XLIV

Preferí volver a mudarme y cambiar de rumbo en la ciudad. Frente al departamento adonde me instalé había un parque frondoso con un arroyuelo y un puente. A mí me gustaba merodear por sus senderos de gravilla y hojas caídas que de pronto se volvían silenciosos, ajenos al correr de ciclistas y paseantes. Un día que reparaban uno de los estanques cubrieron con tapias de madera la zona cercana al puente. Se toparon con un problema de desagüe mayor, así que las tapias se fueron volviendo parte del paisaje durante meses. Tal vez para integrarlas mejor la gente comenzó a cubrirlas con mensajes y graffitis. Así le fui siguiendo la pista a “W”, que dibujaba lobos y caperucitas o escribía mensajes alusivos. El primero de ellos, aquel “Bésame sin labios” en el interior de un gran ojo vigilante, me sorprendió de veras. De “W” había visto varios diseños de aerosol difuso que de pronto se perfilaban en fauces enormes; o la dulzura de trazos de una niña que acariciaba a una bestia como si fuera un gatito… Pero serían sus frases ambiguas y a la vez certeras, las que me fueron guiando a su encuentro. “Bébeme sin sed” fue la segunda señal en el camino. Entonces me decidí a seguirle el juego. Preparé unos bocadillos con un pan que yo misma había horneado con forma de labios, dispuse una botella de vino y los coloqué en el interior de una canasta. Salí en la madrugada a dejar mi ofrenda y la deposité en una de las bancas de madera más próximas a su último mensaje, a riesgo de que cayera en otras manos. Tras varios días de silencio, apareció un nuevo graffiti, un “Desgárrame a caricias” que surgía del interior de una canasta con forma de boca. Esa noche regresé con una nueva cesta, pero en el interior no puse comida. La coloqué a un lado y me dispuse a esperar en la banca. Al poco rato apareció un joven de brazos tatuados y una cabellera de rastas, que también llevaba una cesta de cuyo interior surgían las tapas de varios botes de aerosol. No había duda de que era “W”. Me levanté de inmediato y lo saludé con una sonrisa, al tiempo que levantaba la cubierta de mi cesta y lo invitaba a meter mano.

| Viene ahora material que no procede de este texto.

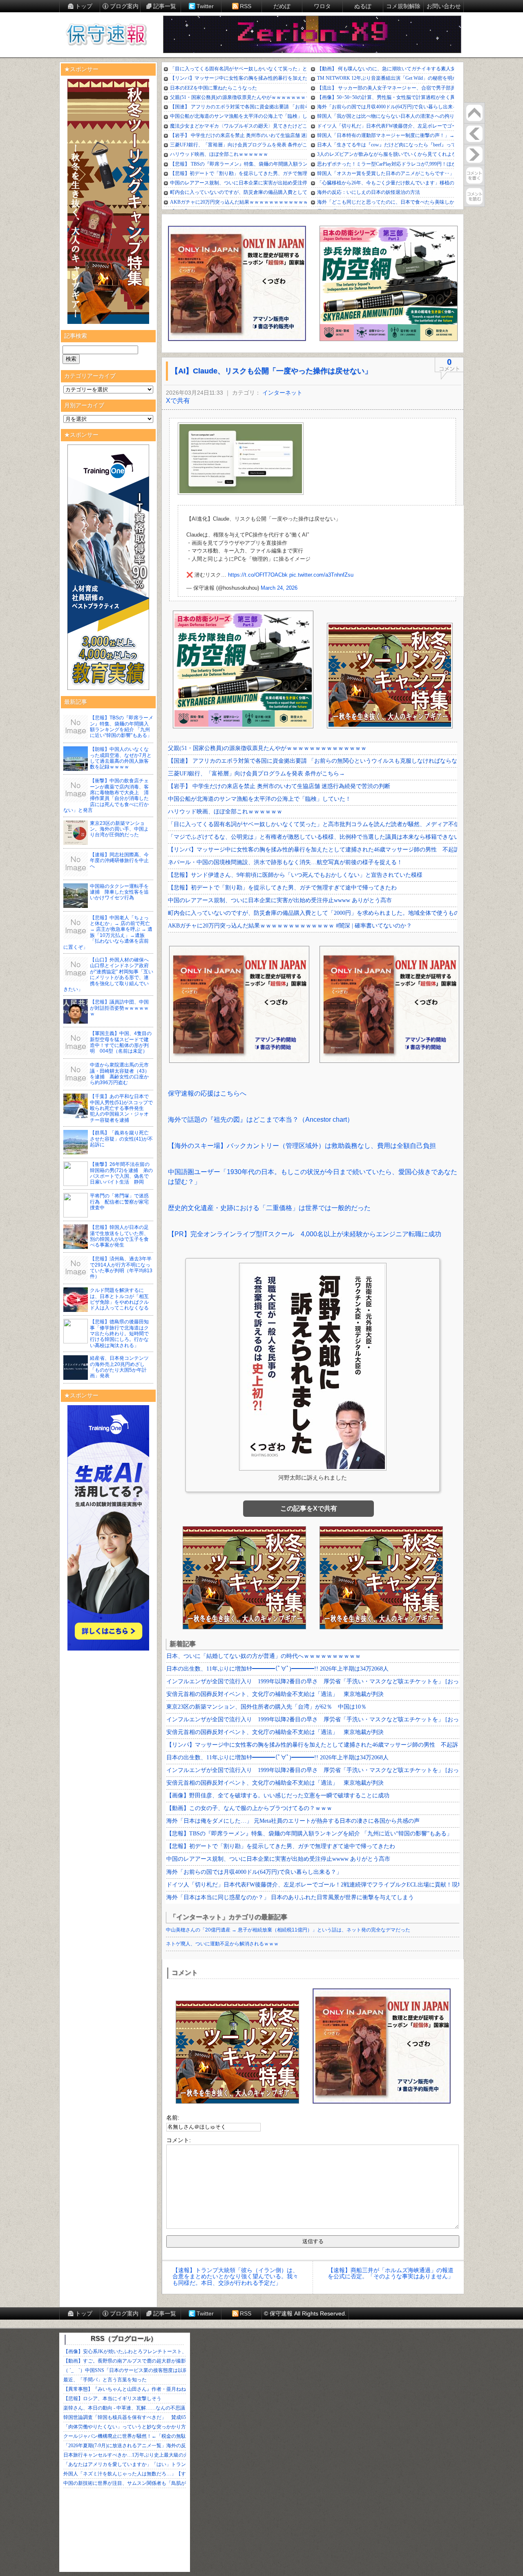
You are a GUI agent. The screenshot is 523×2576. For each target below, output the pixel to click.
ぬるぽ (362, 6)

Se firmaba “W”, según me enteraría más tarde, porque con esa letra comenzaba su nombre, pero también porque jugaba con la inicial de la palabra inglesa para decir “lobo”: Wolf. Yo preferí decirle Míster Wolf por más que fuera tan sólo un mozalbete, eso sí con la intrepidez de un predador y la cabellera de rastas que lo volvía más salvaje. Fue la primera vez que me relacionaba con alguien más joven que yo. Pero no era ningún inexperto. A sus veintitantos había acumulado más conocimiento en materia de parafilias que todos mis amantes juntos. Por él conocí, por ejemplo, el arte del fisting, esa gloria de tenerlo por fin todo en tu vientre, de “engullirte” a tu amante, o de que él toque en ti una piel más profunda y sublime —pero cuánto desasosiego provoca ese Paraíso interior.

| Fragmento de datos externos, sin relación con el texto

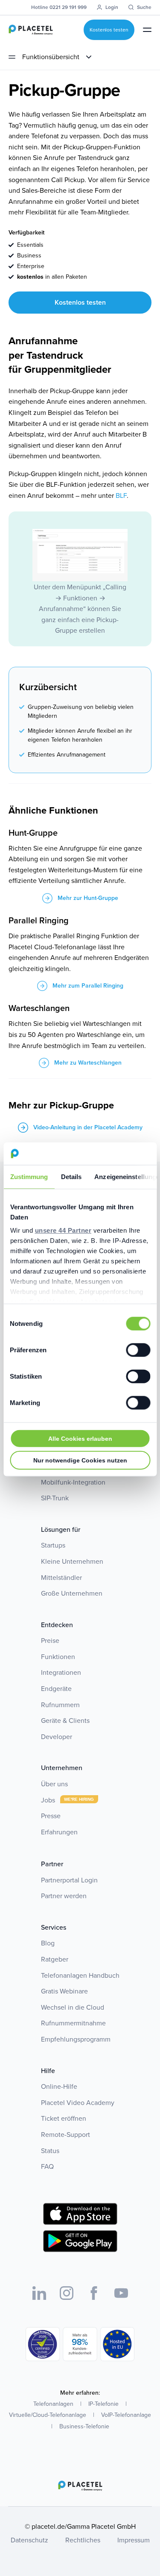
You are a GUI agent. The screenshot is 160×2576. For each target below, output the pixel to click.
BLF (121, 495)
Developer (56, 1737)
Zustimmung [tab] (29, 1176)
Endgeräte (56, 1689)
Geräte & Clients (65, 1720)
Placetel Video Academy (77, 2103)
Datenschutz (29, 2540)
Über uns (54, 1784)
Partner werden (64, 1896)
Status (50, 2151)
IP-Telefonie (103, 2403)
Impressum (133, 2540)
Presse (51, 1816)
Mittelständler (61, 1577)
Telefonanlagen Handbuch (80, 1975)
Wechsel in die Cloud (72, 2007)
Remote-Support (65, 2134)
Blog (48, 1943)
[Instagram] (66, 2293)
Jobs (49, 1800)
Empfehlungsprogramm (76, 2039)
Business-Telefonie (84, 2426)
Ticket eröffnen (63, 2118)
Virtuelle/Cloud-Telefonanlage (47, 2414)
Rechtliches (82, 2540)
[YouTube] (121, 2293)
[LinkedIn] (39, 2293)
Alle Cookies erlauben (80, 1438)
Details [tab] (71, 1176)
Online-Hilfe (59, 2086)
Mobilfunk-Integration (73, 1482)
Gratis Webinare (64, 1991)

De oficio tatuador, Míster Wolf dibujó para mí una estilizada boca con alas que grabó en la parte baja de mi espalda.

—Listo, Artemisa… Para que también comas con la mejor parte de tu cuerpo —me dijo cuando daba los toques finales.

Aparte de tatuador, Míster Wolf era gran aficionado a los hongos alucinógenos. Bajo su supervisión hice algunas pruebas gastronómicas con nuevos platillos para añadir la dosis justa que potenciara el placer del hambre y el acto de devorar a niveles de comunión cósmica con un grupo selecto de comensales que se animó a participar. Fue una verdadera pena que no regresara de un viaje a Huautla adonde acostumbraba surtirse de los hongos sagrados. No sé… tal vez terminó convertido en lobo y aullándole a la luna. En todo caso, lo recuerdo a diario, al menos hasta que me decida a cambiar los graffitis con que le pedí que ambientara la sección de la terraza de Corazón de Lobo. En uno que decora la parte central hay una Caperucita en la cama con el lobo. Se trata de una niña como de animé, con ojos enormes, desquiciados, que le ruega a un lobo embobado: “Devórame sin labios”.